Price control of patented drugs may hit MNCs hard: Analysts

Price control of patented drugs may hit MNCs hard: Analysts

The government's decision to cap prices of patented drugs may hit the multinational pharma companies like Pfizer, GlaxoSmithKline and Merck hard, some analysts say.

The move is expected to hit the global drug makers, which are spending millions of dollars in researching new drugs, said an analyst with a city-based brokerage house on the condition of anonymity.

Affordable access to life-saving drugs has been an issue in the country. Price negotiation will hurt MNCs the most, as patentable drugs are monopolised by them, while domestic companies are yet to bring to the market a new molecule, said another pharma analyst. Last Friday, pharma secretary Dilsher Singh Kalha had told the industry body OPPI here that "government is planning to control the prices of costly patented drugs with a view to make them affordable to poor, and a committee has already finalised a proposal and we will put it out in the public domain in a month".

The plan comes on the heels of government taking away patents of a number of life-saving drugs and giving licences to domestic companies to manufacture them. "There could be reference pricing system (for patented drugs) or maybe fixed-pricing, but final decision has not been taken," Kalha said.

The government is planning to roll out an ambitious scheme to provide free drugs to all patients attending a government health facilities from October. The scheme, called free-medicines-for-all, has already received its first financial allocation of Rs 100 crore from the Planning Commission.

The entire programme is estimated to cost Rs 30,000 crore during the 12th Plan. At present, the public sector health centres provide healthcare to 22 percent of the population.

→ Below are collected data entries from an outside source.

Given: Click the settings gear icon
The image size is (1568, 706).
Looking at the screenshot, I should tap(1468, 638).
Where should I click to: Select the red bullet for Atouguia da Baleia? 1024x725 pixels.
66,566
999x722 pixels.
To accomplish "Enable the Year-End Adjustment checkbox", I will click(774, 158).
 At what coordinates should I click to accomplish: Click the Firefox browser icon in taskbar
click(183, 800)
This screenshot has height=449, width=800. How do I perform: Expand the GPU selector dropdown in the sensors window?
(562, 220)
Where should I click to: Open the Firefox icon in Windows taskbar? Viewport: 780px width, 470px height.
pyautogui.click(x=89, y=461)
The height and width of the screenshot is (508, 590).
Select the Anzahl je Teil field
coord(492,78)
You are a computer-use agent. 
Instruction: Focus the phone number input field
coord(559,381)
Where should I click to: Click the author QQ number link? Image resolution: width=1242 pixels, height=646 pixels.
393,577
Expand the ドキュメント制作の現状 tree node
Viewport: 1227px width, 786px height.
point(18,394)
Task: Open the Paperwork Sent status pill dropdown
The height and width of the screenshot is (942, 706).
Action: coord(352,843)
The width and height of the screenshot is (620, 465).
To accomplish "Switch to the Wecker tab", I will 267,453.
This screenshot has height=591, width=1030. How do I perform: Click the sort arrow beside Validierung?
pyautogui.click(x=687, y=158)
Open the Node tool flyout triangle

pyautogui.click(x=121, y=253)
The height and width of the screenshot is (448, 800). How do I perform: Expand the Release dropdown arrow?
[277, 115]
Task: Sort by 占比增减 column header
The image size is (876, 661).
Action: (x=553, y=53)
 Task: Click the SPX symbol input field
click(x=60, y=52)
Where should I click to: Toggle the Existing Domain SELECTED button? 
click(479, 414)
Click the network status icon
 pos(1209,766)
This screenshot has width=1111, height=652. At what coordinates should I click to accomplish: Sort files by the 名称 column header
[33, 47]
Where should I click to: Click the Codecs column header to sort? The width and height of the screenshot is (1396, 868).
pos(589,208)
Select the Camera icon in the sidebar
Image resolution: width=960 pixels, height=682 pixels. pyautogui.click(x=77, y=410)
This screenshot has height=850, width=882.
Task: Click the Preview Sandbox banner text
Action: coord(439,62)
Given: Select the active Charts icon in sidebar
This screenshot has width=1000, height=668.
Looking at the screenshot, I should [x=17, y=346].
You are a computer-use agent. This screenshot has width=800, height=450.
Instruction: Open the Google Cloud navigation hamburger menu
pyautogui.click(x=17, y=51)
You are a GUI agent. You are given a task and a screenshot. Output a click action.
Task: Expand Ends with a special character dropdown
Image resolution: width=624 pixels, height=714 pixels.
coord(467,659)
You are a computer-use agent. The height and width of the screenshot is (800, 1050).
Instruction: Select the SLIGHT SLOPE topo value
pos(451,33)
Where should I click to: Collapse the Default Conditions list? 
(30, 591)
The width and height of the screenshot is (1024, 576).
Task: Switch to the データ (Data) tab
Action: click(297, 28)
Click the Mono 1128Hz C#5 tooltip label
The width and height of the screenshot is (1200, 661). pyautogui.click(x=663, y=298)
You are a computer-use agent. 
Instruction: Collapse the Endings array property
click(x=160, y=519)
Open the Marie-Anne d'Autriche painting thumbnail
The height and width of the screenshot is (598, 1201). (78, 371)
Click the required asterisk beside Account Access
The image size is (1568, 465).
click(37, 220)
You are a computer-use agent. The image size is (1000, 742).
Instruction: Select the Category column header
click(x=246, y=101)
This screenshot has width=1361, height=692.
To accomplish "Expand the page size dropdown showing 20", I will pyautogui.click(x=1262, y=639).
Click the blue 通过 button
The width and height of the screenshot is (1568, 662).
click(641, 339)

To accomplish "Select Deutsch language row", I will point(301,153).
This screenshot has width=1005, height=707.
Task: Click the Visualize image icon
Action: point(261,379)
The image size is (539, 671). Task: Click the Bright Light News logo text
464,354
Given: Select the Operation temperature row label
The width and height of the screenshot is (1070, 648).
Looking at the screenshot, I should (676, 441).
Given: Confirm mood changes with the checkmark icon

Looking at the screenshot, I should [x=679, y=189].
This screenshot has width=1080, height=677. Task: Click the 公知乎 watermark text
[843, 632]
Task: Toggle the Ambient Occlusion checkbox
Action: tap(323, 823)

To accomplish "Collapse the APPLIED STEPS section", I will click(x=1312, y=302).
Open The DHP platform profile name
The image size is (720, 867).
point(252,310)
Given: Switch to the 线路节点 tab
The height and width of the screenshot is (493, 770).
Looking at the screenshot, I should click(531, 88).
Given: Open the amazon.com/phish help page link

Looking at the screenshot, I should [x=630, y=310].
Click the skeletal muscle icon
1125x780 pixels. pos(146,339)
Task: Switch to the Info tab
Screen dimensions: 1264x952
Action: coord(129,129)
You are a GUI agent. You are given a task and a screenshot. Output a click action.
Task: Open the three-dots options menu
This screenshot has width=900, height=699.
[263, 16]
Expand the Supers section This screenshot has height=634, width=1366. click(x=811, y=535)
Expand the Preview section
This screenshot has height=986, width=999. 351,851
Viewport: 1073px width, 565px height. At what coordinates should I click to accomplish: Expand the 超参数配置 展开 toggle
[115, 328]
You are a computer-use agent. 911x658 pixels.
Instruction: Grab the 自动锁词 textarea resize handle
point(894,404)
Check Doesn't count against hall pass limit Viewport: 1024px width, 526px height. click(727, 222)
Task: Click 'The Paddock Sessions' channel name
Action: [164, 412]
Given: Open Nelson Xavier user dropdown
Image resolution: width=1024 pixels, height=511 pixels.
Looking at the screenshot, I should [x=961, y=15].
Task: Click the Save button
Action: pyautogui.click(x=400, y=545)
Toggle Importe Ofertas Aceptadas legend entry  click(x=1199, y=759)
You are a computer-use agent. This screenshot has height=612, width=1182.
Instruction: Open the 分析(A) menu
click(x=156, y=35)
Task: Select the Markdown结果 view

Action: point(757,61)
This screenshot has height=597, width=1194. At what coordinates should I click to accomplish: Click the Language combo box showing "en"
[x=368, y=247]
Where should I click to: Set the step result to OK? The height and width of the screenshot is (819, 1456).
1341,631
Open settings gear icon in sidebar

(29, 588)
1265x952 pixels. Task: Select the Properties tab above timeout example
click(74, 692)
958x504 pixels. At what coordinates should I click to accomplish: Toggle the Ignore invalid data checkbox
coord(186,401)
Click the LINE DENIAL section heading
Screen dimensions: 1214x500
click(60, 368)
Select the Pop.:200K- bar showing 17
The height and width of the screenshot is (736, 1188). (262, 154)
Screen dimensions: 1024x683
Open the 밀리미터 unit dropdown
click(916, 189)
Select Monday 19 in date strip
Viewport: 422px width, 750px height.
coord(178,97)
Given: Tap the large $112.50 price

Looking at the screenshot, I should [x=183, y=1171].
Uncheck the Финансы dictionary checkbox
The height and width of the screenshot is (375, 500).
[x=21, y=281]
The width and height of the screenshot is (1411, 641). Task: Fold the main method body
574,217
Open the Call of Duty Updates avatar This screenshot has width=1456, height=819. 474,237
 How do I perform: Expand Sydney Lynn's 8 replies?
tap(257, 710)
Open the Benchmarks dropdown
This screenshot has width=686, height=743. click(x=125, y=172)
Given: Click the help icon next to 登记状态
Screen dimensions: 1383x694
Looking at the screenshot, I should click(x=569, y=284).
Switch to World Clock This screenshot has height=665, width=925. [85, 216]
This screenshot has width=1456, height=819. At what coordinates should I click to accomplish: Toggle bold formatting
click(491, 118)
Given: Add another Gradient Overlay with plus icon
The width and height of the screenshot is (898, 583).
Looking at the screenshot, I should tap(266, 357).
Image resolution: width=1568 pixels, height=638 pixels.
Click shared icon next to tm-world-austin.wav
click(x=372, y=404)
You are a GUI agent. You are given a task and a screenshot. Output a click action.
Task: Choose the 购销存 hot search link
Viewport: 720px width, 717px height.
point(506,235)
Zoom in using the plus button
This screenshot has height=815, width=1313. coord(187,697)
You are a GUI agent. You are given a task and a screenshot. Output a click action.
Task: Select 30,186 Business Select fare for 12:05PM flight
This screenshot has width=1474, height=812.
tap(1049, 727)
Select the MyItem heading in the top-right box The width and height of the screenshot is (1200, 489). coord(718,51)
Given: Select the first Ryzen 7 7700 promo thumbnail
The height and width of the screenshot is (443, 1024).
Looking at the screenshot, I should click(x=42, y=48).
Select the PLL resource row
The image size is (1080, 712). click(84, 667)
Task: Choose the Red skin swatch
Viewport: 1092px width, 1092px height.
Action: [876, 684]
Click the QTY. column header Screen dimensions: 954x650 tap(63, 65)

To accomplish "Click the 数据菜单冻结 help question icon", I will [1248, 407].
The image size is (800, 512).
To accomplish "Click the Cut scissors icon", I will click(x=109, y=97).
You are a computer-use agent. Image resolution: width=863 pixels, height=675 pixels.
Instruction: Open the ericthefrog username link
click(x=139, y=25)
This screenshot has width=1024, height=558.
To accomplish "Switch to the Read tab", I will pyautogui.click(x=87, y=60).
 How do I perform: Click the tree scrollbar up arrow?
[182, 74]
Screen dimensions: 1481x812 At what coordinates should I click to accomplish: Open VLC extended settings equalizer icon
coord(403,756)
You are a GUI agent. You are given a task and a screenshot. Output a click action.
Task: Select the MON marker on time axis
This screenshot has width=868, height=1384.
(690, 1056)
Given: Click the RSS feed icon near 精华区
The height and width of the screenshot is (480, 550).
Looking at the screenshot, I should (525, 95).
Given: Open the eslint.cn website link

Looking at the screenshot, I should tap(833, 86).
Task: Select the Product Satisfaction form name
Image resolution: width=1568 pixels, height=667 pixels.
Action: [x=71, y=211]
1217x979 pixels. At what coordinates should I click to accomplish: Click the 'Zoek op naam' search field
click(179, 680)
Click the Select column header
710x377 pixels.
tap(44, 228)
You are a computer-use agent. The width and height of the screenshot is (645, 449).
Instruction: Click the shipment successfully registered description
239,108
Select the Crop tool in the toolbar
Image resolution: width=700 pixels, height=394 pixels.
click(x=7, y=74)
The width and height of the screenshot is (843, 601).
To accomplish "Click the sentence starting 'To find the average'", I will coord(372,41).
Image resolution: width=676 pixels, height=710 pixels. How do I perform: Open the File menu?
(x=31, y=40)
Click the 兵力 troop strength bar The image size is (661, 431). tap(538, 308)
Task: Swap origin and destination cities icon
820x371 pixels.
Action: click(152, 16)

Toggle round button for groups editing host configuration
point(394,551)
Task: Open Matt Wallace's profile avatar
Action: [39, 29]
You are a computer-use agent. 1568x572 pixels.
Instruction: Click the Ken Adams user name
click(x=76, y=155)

The Union health ministry estimates that this will increase to 52 percent by 2017, once medicines are provided for free from 1.6 lakh sub-centres, 23,000 primary health centres, 5,000 community health centres and 640 district hospitals.

Currently, patented drugs are free of price controls, though there are restrictions on the prices of 348 life- saving and essential drugs, which includes anti-AIDS, analgesics, anti-ulcers, anti-psychotic, sedatives, anaesthetic agents, lipid lowering agents, steroids and anti-platelet drugs.

Patented drugs are mostly imported by multinational drug makers and used to treat diseases like cancer and heart ailments.

Between 1995, when New Delhi signed the Trips agreement, and 2010, as many as 180 new drugs have come into the country, of which 33 are MNC monopoly, and many of them are life-saving and prohibitively expensive. Early this year, German pharma company Bayer lost a legal battle in India and was forced to grant compulsory licence for its cancer drug Nexavar to Natco Pharma, a local generics maker, which sells the medicine for Rs 8,880 for a monthly dose, a price later undercut by Cipla. Bayer's Nexavar costs a whopping Rs 280,000 per monthly dose.